__Exercise prompt__: Within the listing below, how many lines hold the string "card"? Only the number is wanted.

__Input__:

───

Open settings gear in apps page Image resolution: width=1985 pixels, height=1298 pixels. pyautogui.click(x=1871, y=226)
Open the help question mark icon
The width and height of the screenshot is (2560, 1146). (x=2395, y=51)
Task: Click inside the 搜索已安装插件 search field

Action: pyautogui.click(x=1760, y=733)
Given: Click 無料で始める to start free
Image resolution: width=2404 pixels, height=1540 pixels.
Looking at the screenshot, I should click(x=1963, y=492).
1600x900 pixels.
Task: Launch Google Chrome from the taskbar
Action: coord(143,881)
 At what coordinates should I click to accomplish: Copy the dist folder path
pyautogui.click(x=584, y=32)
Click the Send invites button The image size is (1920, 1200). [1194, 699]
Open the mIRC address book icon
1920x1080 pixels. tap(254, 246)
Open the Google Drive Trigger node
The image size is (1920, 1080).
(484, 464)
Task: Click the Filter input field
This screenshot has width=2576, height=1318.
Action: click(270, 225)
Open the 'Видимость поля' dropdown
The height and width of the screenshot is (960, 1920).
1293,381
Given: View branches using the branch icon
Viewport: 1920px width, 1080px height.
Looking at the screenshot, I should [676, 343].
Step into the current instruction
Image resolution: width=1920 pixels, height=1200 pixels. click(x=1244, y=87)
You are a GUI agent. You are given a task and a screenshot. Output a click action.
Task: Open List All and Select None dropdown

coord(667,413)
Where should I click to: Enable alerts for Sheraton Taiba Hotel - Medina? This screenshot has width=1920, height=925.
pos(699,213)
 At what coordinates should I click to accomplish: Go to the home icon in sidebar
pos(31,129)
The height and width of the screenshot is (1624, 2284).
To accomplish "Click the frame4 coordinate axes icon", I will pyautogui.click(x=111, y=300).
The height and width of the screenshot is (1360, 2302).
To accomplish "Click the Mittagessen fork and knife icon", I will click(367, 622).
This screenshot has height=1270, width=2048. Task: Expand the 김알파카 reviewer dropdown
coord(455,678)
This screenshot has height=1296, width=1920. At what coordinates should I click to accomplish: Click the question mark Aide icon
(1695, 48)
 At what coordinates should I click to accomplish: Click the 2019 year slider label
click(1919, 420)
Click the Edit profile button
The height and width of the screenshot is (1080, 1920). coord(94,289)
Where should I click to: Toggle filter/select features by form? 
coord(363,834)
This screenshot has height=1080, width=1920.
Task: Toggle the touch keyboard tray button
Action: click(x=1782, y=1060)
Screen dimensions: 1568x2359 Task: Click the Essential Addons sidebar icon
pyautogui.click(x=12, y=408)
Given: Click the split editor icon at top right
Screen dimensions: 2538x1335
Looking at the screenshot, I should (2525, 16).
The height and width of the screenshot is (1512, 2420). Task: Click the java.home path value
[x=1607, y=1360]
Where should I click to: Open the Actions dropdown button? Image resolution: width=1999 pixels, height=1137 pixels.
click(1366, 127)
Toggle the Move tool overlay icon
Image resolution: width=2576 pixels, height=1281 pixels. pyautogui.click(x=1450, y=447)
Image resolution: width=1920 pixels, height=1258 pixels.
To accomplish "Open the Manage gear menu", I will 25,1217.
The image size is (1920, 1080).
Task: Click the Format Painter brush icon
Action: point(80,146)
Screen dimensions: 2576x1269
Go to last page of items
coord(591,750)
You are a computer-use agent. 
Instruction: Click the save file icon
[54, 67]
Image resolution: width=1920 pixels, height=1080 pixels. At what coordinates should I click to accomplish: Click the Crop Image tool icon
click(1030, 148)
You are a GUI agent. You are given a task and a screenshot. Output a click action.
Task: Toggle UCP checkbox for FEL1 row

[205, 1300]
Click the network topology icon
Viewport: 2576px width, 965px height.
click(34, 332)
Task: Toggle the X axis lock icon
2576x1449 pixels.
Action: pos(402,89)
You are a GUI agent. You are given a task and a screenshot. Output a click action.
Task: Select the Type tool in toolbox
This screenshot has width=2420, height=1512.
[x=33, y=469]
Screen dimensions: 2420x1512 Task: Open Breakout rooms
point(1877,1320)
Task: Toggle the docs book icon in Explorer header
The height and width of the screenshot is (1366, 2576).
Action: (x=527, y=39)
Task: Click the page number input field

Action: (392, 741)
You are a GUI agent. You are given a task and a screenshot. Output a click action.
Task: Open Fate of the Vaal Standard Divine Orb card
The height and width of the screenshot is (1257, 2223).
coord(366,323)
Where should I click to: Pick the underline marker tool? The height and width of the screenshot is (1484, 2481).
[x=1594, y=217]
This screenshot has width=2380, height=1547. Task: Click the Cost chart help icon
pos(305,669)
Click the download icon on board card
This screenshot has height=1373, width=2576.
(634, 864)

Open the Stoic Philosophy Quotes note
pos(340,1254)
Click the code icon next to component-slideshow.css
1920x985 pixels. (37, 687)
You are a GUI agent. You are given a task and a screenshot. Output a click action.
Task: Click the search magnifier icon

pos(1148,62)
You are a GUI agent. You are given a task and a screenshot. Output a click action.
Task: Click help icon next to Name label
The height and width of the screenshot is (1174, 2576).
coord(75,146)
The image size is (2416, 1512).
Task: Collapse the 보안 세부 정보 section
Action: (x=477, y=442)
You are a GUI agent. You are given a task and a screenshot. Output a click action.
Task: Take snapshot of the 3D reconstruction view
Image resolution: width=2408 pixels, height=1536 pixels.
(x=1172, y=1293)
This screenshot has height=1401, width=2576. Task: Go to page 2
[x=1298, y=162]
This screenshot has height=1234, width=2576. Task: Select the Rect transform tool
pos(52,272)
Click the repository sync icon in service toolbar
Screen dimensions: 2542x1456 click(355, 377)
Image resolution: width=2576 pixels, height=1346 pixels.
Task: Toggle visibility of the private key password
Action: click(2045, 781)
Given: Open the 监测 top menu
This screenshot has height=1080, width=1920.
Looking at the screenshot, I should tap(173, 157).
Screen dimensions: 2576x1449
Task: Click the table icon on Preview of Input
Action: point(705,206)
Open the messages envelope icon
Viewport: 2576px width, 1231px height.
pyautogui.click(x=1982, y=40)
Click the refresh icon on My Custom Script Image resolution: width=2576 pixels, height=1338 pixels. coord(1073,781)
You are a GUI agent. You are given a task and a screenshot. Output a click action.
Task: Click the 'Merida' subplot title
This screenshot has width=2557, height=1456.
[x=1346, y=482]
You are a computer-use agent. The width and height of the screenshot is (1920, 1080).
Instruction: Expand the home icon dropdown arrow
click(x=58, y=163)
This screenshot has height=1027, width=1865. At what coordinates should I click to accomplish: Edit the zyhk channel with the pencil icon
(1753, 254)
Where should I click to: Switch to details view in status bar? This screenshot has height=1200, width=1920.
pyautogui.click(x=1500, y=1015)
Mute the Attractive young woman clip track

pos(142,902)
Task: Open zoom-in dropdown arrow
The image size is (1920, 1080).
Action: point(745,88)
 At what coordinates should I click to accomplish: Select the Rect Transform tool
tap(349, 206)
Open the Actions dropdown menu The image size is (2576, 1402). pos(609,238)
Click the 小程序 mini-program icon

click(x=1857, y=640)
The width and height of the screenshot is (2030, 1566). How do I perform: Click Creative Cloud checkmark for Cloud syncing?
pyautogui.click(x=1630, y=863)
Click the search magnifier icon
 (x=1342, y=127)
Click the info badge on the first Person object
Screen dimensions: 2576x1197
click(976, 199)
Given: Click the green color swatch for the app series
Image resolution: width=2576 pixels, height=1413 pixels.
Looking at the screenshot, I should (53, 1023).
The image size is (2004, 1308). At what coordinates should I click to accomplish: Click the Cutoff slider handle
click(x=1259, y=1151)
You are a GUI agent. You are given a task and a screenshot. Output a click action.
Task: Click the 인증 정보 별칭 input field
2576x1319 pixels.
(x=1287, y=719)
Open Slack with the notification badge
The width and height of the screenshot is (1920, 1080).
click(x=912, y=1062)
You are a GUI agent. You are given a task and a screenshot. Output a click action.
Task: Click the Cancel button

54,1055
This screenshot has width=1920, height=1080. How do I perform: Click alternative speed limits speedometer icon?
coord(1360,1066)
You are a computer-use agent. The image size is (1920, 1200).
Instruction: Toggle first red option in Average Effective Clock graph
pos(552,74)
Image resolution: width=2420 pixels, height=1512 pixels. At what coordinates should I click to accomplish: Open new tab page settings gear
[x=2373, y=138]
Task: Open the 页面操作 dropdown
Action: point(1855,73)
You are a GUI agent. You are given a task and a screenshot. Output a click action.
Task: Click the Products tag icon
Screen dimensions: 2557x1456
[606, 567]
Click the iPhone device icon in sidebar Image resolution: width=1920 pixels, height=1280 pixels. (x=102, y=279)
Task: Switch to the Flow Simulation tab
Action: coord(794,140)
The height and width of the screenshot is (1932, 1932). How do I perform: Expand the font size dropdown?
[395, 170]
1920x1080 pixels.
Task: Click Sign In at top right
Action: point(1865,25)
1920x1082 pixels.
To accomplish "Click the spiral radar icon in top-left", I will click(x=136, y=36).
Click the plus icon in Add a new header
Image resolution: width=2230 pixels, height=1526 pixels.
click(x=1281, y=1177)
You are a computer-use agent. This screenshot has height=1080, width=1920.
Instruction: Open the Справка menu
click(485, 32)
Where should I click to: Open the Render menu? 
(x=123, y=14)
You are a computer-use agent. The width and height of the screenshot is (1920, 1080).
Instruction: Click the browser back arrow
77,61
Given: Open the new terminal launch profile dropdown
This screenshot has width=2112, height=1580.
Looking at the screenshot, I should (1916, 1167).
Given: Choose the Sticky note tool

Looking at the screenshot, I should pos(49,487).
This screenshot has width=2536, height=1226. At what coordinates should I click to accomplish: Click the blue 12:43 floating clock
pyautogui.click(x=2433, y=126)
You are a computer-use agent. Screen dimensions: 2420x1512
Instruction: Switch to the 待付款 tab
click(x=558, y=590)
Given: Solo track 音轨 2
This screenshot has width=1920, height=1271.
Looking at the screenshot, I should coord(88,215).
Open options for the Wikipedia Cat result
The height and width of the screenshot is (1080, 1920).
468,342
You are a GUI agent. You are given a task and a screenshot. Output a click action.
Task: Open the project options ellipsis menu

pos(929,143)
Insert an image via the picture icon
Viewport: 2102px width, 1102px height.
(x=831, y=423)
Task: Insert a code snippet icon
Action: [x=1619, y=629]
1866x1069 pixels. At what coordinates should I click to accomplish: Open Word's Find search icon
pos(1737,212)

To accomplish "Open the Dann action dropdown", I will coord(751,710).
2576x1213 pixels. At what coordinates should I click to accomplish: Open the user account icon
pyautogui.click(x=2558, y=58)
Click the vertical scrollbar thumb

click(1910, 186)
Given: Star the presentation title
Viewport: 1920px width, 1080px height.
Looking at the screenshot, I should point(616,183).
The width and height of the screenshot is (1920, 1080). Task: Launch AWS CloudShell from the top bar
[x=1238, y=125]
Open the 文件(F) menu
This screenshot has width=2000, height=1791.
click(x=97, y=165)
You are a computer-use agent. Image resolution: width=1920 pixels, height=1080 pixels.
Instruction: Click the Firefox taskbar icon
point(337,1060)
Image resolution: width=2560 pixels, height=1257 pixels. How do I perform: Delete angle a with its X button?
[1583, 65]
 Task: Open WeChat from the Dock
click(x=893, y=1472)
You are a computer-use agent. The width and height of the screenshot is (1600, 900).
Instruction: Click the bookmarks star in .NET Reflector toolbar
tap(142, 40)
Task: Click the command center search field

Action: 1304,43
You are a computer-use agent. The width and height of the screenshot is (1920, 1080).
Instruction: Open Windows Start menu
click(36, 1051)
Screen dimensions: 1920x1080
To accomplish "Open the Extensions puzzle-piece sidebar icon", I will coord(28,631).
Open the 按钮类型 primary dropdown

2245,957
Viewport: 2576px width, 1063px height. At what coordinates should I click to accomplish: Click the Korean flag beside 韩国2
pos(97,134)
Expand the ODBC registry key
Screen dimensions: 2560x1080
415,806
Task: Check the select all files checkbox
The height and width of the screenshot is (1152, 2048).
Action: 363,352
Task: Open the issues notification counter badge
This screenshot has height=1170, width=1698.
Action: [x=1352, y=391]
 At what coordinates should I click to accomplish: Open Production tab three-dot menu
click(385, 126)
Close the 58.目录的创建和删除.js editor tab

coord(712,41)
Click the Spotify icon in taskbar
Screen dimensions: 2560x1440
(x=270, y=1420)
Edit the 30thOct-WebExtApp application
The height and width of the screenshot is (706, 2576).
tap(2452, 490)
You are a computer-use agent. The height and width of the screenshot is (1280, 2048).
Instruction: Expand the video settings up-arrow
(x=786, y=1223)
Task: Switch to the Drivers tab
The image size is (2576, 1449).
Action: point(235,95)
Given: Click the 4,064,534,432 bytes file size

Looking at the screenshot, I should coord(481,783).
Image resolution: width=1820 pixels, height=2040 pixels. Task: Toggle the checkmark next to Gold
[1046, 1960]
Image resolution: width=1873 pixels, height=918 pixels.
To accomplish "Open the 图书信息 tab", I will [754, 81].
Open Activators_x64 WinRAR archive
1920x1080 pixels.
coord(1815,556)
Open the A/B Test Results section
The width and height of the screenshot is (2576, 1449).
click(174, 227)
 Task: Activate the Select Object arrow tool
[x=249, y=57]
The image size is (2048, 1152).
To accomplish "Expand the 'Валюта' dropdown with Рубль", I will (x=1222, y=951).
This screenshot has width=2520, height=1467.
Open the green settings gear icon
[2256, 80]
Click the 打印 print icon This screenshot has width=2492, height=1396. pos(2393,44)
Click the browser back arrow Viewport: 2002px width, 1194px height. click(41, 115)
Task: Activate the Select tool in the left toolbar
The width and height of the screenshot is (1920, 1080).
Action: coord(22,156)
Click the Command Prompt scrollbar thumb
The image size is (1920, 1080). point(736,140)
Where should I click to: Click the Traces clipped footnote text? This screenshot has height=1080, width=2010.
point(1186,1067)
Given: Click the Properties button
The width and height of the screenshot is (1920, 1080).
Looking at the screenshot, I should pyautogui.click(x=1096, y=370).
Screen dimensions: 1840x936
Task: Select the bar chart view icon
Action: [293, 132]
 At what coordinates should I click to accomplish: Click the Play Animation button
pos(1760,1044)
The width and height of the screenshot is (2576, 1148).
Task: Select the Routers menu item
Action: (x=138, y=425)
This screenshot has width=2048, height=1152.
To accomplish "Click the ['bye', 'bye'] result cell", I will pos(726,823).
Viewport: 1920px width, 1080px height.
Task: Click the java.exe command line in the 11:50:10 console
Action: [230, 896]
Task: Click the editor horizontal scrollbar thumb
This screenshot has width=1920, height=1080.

───

__Your solution__: 2